» What is expected: For the material that follows, return exactly the lines from the one with "Task: Select the top-left" through the one with "Enable the 가족일상생활배상책임III", both ends included.

Top of Source material

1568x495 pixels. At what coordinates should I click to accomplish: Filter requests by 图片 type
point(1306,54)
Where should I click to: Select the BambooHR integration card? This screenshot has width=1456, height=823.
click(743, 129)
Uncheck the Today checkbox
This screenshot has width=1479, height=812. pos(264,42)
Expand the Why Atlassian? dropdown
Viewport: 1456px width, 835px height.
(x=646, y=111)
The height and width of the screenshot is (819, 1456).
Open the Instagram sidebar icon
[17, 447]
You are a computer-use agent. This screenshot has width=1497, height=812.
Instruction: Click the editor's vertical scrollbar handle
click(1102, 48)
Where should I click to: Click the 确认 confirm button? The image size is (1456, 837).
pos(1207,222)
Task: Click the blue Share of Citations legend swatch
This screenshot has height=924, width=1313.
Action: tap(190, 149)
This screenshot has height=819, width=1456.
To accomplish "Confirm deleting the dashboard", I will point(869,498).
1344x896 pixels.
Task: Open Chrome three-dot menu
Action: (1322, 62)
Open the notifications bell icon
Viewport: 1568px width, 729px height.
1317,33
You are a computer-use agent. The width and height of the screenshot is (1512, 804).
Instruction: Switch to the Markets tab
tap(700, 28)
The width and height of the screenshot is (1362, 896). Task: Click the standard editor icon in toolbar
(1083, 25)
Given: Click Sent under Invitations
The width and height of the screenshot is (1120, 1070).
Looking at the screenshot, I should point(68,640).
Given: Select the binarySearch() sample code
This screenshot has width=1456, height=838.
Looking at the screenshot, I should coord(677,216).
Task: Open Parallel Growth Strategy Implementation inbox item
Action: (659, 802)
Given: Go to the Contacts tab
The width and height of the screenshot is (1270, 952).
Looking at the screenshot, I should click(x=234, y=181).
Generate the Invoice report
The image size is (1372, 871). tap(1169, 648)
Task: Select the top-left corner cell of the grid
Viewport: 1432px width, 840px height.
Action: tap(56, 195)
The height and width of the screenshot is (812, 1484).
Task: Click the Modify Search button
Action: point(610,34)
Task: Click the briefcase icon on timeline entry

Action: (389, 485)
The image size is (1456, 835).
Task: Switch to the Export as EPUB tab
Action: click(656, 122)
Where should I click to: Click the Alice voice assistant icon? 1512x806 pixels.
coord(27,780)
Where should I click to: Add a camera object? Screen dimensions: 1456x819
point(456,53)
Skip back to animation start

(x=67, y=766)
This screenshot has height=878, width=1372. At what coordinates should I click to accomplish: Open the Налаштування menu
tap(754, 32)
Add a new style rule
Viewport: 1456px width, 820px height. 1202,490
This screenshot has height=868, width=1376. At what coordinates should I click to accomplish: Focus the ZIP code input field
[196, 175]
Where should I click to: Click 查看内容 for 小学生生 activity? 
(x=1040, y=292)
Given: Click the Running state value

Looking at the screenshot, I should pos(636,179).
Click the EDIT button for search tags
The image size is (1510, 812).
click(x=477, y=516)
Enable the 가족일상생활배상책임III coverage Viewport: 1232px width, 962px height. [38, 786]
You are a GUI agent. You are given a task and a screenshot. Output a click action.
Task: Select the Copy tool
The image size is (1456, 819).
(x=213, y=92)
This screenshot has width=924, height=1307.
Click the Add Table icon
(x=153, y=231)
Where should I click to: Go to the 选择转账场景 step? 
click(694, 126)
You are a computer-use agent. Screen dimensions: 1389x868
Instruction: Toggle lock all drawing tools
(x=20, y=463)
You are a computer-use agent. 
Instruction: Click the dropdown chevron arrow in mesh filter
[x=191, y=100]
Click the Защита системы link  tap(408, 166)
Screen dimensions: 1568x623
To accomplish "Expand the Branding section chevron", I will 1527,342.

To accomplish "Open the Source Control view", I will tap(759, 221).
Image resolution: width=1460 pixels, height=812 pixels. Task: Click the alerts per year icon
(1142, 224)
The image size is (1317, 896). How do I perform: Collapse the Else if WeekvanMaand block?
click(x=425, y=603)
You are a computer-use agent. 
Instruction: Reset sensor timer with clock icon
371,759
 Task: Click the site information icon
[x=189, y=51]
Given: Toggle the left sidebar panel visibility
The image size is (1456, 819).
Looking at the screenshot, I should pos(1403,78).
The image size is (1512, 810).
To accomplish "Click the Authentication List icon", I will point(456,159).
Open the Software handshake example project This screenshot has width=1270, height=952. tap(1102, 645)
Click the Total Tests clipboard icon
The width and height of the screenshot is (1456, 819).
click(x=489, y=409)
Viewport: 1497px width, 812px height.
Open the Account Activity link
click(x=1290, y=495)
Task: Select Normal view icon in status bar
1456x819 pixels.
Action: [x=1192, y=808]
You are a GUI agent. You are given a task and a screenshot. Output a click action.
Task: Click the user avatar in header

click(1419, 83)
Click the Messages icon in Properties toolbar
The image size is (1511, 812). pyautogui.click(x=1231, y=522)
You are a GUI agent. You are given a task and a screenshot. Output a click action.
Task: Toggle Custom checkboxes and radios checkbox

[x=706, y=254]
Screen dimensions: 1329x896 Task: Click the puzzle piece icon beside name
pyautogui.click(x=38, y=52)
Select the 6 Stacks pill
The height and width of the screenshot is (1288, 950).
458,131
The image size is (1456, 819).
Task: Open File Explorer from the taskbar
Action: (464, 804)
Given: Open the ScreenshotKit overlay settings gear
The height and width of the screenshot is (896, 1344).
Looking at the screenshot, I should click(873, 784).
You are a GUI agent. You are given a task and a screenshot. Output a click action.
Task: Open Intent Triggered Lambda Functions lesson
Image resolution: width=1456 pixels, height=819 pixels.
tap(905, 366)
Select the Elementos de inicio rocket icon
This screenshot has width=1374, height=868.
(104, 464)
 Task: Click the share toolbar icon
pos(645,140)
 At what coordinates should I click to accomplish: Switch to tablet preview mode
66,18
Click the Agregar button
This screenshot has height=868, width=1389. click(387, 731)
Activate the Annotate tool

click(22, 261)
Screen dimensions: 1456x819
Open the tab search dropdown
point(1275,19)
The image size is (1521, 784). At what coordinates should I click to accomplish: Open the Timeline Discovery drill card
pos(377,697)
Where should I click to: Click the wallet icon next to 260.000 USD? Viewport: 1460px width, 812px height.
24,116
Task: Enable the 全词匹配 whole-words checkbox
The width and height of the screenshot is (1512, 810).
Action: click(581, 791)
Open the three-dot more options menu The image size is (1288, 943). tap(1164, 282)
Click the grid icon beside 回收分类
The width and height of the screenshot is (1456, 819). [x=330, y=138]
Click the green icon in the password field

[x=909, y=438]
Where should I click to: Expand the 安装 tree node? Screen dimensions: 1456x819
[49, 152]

Bottom of Source material

» Exercise result:
Task: Select the top-left corner cell of the grid
Viewport: 1432px width, 840px height.
Action: tap(56, 195)
The height and width of the screenshot is (812, 1484).
Task: Click the Modify Search button
Action: point(610,34)
Task: Click the briefcase icon on timeline entry

Action: (389, 485)
The image size is (1456, 835).
Task: Switch to the Export as EPUB tab
Action: click(656, 122)
Where should I click to: Click the Alice voice assistant icon? 1512x806 pixels.
coord(27,780)
Where should I click to: Add a camera object? Screen dimensions: 1456x819
point(456,53)
Skip back to animation start

(x=67, y=766)
This screenshot has height=878, width=1372. At what coordinates should I click to accomplish: Open the Налаштування menu
tap(754, 32)
Add a new style rule
Viewport: 1456px width, 820px height. 1202,490
This screenshot has height=868, width=1376. At what coordinates should I click to accomplish: Focus the ZIP code input field
[196, 175]
Where should I click to: Click 查看内容 for 小学生生 activity? 
(x=1040, y=292)
Given: Click the Running state value

Looking at the screenshot, I should pos(636,179).
Click the EDIT button for search tags
The image size is (1510, 812).
click(x=477, y=516)
Enable the 가족일상생활배상책임III coverage Viewport: 1232px width, 962px height. [38, 786]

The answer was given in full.